This article appeared in the Spring 1973 (Issue #31) edition of the Kent Archaeological Review.
Permission should be sought from the Honorary editor (in writing) to reproduce or quote from articles in the K A R.
The CKA and the Honorary Editor are not responsible for opinions and statements expressed by contributors to the K A R.

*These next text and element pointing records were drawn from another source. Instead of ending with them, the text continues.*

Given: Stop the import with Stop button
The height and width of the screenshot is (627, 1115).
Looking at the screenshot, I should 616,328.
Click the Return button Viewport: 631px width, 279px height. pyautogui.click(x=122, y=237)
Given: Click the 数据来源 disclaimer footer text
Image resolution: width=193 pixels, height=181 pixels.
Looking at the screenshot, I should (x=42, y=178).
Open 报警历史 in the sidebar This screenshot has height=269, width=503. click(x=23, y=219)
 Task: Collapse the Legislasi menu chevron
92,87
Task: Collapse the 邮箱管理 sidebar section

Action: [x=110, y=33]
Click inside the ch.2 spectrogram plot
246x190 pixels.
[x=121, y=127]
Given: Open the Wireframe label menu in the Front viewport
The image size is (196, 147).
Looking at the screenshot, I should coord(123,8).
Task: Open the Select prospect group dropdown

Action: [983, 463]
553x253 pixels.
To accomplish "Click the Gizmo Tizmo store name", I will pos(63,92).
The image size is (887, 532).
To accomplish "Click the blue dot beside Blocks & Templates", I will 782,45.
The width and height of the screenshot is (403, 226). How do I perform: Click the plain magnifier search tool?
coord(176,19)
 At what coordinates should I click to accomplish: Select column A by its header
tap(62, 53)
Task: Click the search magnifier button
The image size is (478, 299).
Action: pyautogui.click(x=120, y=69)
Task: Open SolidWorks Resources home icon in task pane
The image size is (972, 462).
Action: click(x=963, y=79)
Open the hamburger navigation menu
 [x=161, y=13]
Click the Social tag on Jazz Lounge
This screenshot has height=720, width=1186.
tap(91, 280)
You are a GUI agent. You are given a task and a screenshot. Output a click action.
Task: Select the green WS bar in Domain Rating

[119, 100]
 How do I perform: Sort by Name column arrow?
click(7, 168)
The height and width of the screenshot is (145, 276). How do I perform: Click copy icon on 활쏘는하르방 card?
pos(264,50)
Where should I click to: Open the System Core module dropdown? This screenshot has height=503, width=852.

Mr Money Masters Minoan Mystery.
The probable solution to a long-standing archaeological problem in the Eastern Mediterranean has recently been produced by one of the CKA representatives in the Middle East. James Money, whose youthful and slender silhouette is a familiar feature of the sun-soaked hillforts of Kent and Sussex, was on holiday in the volcanic island of Santorin. For years local experts had puzzled over the destruction of Cretan Minoan settlements and that of Santorin. Whereas vulcanologists said that all had been destroyed by a single massive eruption around 1500 BC, the pottery from the respective sites suggested a time difference perhaps of as much as thirty or forty years. Mr Money collected a sample of a thin band of soil from Santorin which sealed the archaeological deposits but which was, in turn, covered by volcanic material. He had it analysed by Prof Cornwall who confirmed it as a buried soil and thus clear evidence of a substantial lapse of time. It now seems that a major earthquake destroyed towns on Santorin which were then abandoned many years before the great eruption. Similarly at Pompeii an earthquake destroyed much of the town about 15 years before the great eruption of Vesuvius in AD 79 -- The moral of all this is obvious. Archaeologists of all nations truly need a crash course in Kentish archaeology!